Never use very.co.uk – my experience.

Hey there! so, this isn’t generally the kind of post id write but after thinking about if i want to write this or not in the end i want to, so that hopefully i can stop maybe even just one person from ending up in the situation that i did.

So, if your in the uk i think most people would of heard of a website called very.co.uk, owned by littlewoods very is basically an online catalogue/department store. Selling clothes, tech, homeware and beauty.

I started using these online catalogues years ago, simplybe is a well known one and the first one i used. Because they have an account option were you have x amount you are allowed to spend, it goes into this total and you pay it off month by month.

When i was around 18 i got into shopping as a way to cope, and very was a very easy way to do this. I was already hitting my overdraft every month, so as my mental health went downhill i would buy £100s of pounds worth of beauty products on very at once and pay off x amount every month. Not once thinking to check the interest.

over the course of the next few years i ended up with a very account with around £3000-£4000 pounds on it, i dont know still to this day how much was interest but considering events this year i do now wonder. Eventually, with help from family i paid it off and vowed id never touch very again.

But years unable to work, you have limited options and when i found myself a bit short with the money i saved up for a new pc i went to very and went for the buy now pay later scheme. This meant that i didn’t have to pay anything for a year, and i thought it wouldn’t start gaining interested for a year either, so i continued saving up for the next year. A year comes around and i was £150 to paying it off completely, so i paid off what i could and planned to sort the last £150 in the coming months. I knew i would get a bit of interest, but nothing i couldn’t handle because it would only be a month or two right?

So i log in to make my first payment to get rid of the last bit a few weeks later and find that i have £450 in my account now, huh? when did that happen? i look in transactions and find my answer, i got charged £300 in interest im guessing from the buy now pay later scheme, the year it was meant to be interest free. So i got charged 60% interest, yes 60%.

There was nothing i could do, it was interest after all so now im in the process of trying to pay this off, though its a bit difficult when if your payment is even half an hour late you get charged £12, and in September i got charged £13 in interest on the 1st of September and £13 on the 30th of September. They are also demanding payments randomly, sometimes every 3 weeks.

Ive warned everyone i know off of very and once they are paid off i will never ever touch them again. Im writing this so that others know to stay away from them. I know things can get tight and schemes like this can help but try simplybe for example, ive had much better experiences with them! of course ideally, stick to only spending the money you have.

Cath x

Emotionally Broken – Learning how to stand up for yourself.

Hey, so for me one of my biggest issues that ive had through out my entire life honestly is that i can be quite the push over. I will always put everyone else first and saying no to someone has never been on the top of my skills list! When nasty people have come my way i tend to just take it and let it happen, never standing up and saying any different. Ive had many bad friendships in the past because i tend to never have enough strength i suppose to move on from bad relationships.
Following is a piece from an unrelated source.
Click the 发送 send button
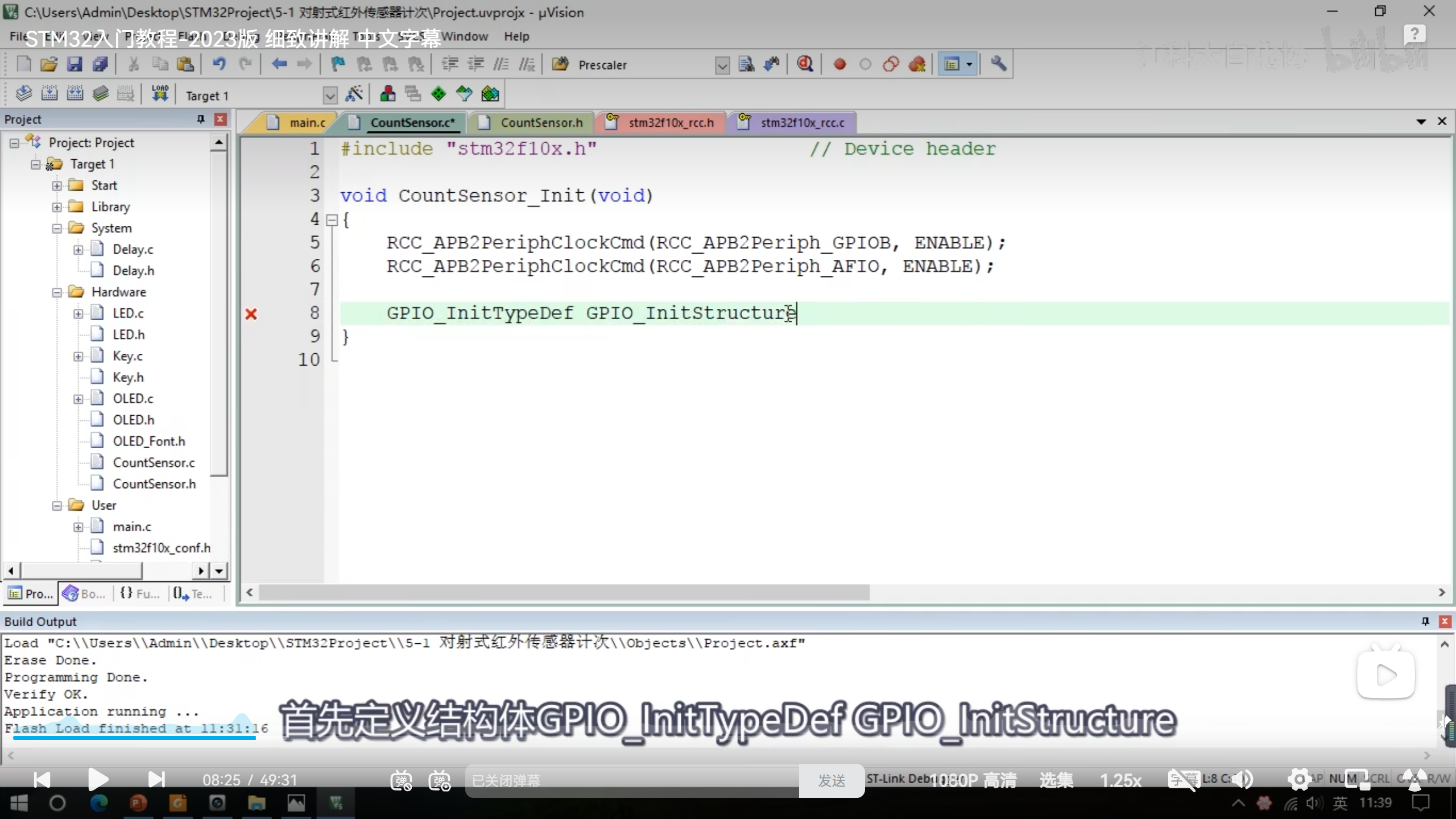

But over the past few years ive slowly began to get it a bit better, and now a days im much better at it than i used to be! i still tend to put everyone first, and i still struggle with saying no but im not walked over as much as i used too be.

And honestly? the biggest thing that has helped this is finding good friends and people that want to build me up, not down. I had become so used to knowing people that weren’t good for me it actually has taken me a long time to believe people and i still dont always fully believe it when my friends say nice things about me! Its not easy after you have spent most of your life being ok with your friends being your bullies.

Now, i have friends that have completely got my back, and having that kind of support does make it easier to tell the nastier people to fuck off! Another thing thats helped is running a group, i run a guild in world of warcraft (yes, my nerd is showing) and because of this you do have to be willing to tell people were to go sometimes. People need me to keep the group a safe happy place, you dont get that by being a doormat!

I have felt these days a new found attitude, now dont get me wrong im not suddenly a diva but ive found an attitude i really enjoy! a good example would be the other day, we kept getting these fake phonecalls from BT (we are not with them!) saying there was something wrong with our internet connection. I knew this wasnt true what so ever, but they kept phoning and after my mum answered the phone to them for the 3rd time in 5 minutes i asked her to hand the phone over and i said to them “our line is fine, i know your bullshitting us and if you dont stop phoning us i will call the police” just as i hung up i heard the person on the phone go “ok mam goodbye!”, safe to say they never phoned back!

I would of never have done that even a few months ago, im finding my oompf thats for sure and its a good feeling, it only took me 26 years! but it really does show how very important a good strong support system is. And of course ive had my family but thats different because family is your comfort zone, they dont really tend to push you forward were as the right kind of friends do.

It doesnt mean im perfect, standing up for myself tends to include a lot of stuttering, tears and chocolate but im much better than i used to be and the attitude ive developed to be honest is fun! and it hasnt got me in trouble….yet.

So if your like me, have a look at your life and figure out what is making you keep your mouth shut. Is it a past problem? family? friends? figure it out and sort it out, and then work on knowing when to say no! trust me, its worth it.